Nous vous proposons aujourd'hui de revenir sur une série de navires exceptionnels construits en France pour le compte de l’Union soviétique durant les années 1960 et dont le dernier exemplaire était encore à flot il y a moins de cinq ans. C’est aux Ateliers et Chantiers de Nantes (Bretagne-Loire), qu’ils sont réalisés entre 1964 et 1967. La classe s’appelle Natalia Kovshova, du nom du premier des trois bateaux de ce type réalisés sur les bords de Loire. L’histoire de ces chalutiers-usines, les plus modernes et performants au monde à l’époque, s’avère riche et passionnante.

Le Natalia Kovshova en mer dans les années 1960 (@ Association Histoire de la Construction navale à Nantes)
Un contexte socio-économique difficile
Pour comprendre l’importance de ces navires, il faut s’attarder un peu sur le contexte de l’époque. La décennie des années 1950 est souvent représentée comme l’âge d’or de la construction navale moderne à Nantes. Il faut nuancer cette idée. En effet, si le renouvellement de la flotte marchande après-guerre, conjuguée à la reprise du trafic international, est particulièrement sensible dans la cité des ducs de Bretagne, il n’en reste pas moins que ce mouvement n’est qu’éphémère. En 1955, une importante grève, émaillée du drame de la mort d’un manifestant, paralyse la ville de Nantes. Dès 1957, le développement rapide et puissant de l’industrie japonaise vient créer une nouvelle concurrence pour les constructeurs européens, qui s’accompagne d’un agrandissement croissant des gabarits moyens au sein des flottes de commerce mondiales contre lesquels les chantiers nantais peuvent difficilement lutter.

* [Données affichées]
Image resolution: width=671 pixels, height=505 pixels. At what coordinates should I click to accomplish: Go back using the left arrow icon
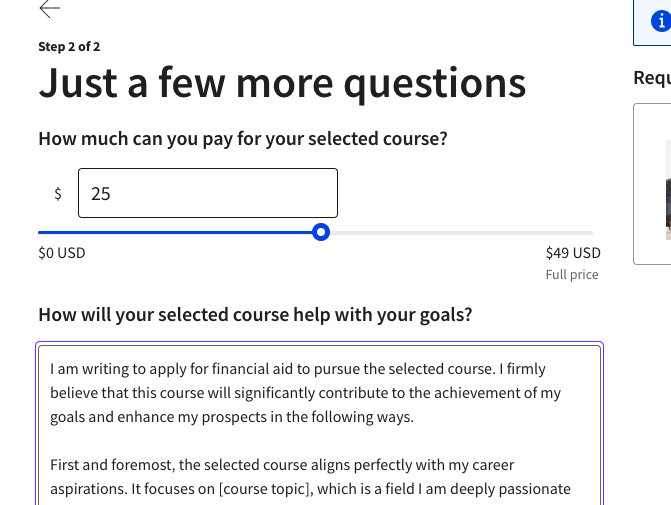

* [Consigne]
Recopiez intégralement, sans la moindre modification, le texte sur les chalutiers-usines construits à Nantes.

* [Corrigé]
Nous vous proposons aujourd'hui de revenir sur une série de navires exceptionnels construits en France pour le compte de l’Union soviétique durant les années 1960 et dont le dernier exemplaire était encore à flot il y a moins de cinq ans. C’est aux Ateliers et Chantiers de Nantes (Bretagne-Loire), qu’ils sont réalisés entre 1964 et 1967. La classe s’appelle Natalia Kovshova, du nom du premier des trois bateaux de ce type réalisés sur les bords de Loire. L’histoire de ces chalutiers-usines, les plus modernes et performants au monde à l’époque, s’avère riche et passionnante.

Le Natalia Kovshova en mer dans les années 1960 (@ Association Histoire de la Construction navale à Nantes)
Un contexte socio-économique difficile
Pour comprendre l’importance de ces navires, il faut s’attarder un peu sur le contexte de l’époque. La décennie des années 1950 est souvent représentée comme l’âge d’or de la construction navale moderne à Nantes. Il faut nuancer cette idée. En effet, si le renouvellement de la flotte marchande après-guerre, conjuguée à la reprise du trafic international, est particulièrement sensible dans la cité des ducs de Bretagne, il n’en reste pas moins que ce mouvement n’est qu’éphémère. En 1955, une importante grève, émaillée du drame de la mort d’un manifestant, paralyse la ville de Nantes. Dès 1957, le développement rapide et puissant de l’industrie japonaise vient créer une nouvelle concurrence pour les constructeurs européens, qui s’accompagne d’un agrandissement croissant des gabarits moyens au sein des flottes de commerce mondiales contre lesquels les chantiers nantais peuvent difficilement lutter.